What Are Collaborative Robots ?

Simply put, collaborative robots, or cobots, are robots that work safely alongside humans. They are often designed to take on menial, repetitive tasks, allowing humans to focus on more important aspects of their jobs.

Collaborative robots are one of the latest technologies that revolutionize the automation industry. Unlike their industrial robot counterparts, cobots are designed to operate in proximity with human operators while addressing productivity challenges, such as throughput, quality, efficiency, and accuracy. The elimination of the installation of safety safeguards in the factory space is a key advantage for using a cobot solution, as manufacturing flexibility, smaller factory footprint, and quicker redeployment can be achieved to adapt to the market and supply chain uncertainties. Cobot safety may rely on lightweight construction materials, rounded edges, and inherent limitation of speed and force, or on sensors and software that ensure safe behavior.

Collaborative robots are typically smaller than industrial robots, as they are designed to provide flexibility. Placement of a collaborative robot can be easily rearranged as most of them are light enough to be moved without a problem. Depending on what kind of end effector is installed, the robot can be very flexible and assist with a multitude of tasks from palletizing to quality inspection.

Moreover, end effectors featuring advanced vision and sensor technologies enable the robot to carry out tasks with human-like dexterity and precision. Collaborative robots are very suitable for a high mix/low volume production due to their ability to be redeployed for new processes. In addition, more and more collaborative robots are starting to come with self-installing software, meaning that personnel without technical backgrounds can install and set up the robot to handle different tasks.

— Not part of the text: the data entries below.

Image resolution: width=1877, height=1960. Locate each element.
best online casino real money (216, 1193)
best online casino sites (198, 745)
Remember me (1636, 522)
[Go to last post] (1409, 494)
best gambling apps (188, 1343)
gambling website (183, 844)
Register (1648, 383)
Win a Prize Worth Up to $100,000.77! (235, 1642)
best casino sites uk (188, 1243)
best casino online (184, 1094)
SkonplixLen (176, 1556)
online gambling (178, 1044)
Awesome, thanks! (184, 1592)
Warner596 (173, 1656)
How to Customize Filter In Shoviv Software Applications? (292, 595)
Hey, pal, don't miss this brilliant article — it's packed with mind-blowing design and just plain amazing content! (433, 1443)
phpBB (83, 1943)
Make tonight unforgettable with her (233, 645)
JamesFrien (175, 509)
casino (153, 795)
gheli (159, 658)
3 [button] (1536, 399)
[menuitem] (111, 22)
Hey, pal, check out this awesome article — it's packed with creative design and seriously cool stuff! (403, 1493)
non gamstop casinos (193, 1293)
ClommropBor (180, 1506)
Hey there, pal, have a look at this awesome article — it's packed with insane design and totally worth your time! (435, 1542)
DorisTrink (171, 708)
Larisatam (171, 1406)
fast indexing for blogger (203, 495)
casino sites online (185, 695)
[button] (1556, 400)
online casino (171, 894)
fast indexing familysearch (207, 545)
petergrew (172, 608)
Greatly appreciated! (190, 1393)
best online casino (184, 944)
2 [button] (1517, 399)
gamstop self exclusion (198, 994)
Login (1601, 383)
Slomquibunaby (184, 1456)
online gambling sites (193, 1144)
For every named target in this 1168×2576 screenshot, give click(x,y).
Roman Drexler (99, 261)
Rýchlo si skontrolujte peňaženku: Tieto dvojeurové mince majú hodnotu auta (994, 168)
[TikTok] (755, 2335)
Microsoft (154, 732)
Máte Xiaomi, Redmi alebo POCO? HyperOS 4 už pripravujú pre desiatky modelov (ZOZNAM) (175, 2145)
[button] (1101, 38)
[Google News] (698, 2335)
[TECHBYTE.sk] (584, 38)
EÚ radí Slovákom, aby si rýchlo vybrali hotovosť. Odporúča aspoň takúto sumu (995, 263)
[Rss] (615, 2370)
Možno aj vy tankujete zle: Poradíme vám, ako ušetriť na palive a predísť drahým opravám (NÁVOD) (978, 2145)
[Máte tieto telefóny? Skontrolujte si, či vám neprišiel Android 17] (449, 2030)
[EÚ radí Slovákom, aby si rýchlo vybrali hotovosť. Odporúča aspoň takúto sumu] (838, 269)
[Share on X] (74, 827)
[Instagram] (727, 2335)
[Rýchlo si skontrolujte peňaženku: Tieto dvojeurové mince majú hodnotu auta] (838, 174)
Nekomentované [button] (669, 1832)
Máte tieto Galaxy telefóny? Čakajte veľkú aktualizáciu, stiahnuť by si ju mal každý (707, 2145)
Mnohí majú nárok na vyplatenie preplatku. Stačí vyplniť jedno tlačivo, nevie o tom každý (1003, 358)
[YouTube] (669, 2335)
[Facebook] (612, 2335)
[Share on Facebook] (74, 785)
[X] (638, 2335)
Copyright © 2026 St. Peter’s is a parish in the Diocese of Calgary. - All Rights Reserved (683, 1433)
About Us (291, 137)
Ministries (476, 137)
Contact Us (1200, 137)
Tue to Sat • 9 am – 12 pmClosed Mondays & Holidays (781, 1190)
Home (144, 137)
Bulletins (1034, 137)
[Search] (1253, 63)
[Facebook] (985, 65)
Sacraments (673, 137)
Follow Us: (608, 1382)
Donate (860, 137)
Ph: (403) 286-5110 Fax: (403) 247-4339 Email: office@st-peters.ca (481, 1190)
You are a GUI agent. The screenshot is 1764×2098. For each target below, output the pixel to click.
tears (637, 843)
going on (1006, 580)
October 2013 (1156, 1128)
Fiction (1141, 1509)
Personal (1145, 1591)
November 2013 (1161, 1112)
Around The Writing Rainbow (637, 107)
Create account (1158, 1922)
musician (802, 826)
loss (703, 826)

Where Are Collaborative Robots Used?

Cobots can have many uses, from information robots in public spaces (an example of service robots), logistics robots that transport materials within a building, to industrial robots that help automate unergonomic tasks, such as helping people moving heavy parts, or machine feeding or assembly operations.

Collaborative Robots

Collaborative robots are most often found in manufacturing companies, and their size and flexibility make them ideal for automating a multitude of processes, allowing businesses of almost any size to increase productivity, improve quality, and swiftly respond to changing customer demands. They are commonly seen in: 

  • Pick & Place operations

  • Packaging & Palletizing

  • Surface finishing

  • Assembly operations

  • Machine Tending

  • Quality testing & Inspection

Because cobots can be utilized across different processes, there is the possibility of a faster ROI. Some collaborative robots reportedly have a payback period as short as 200 days.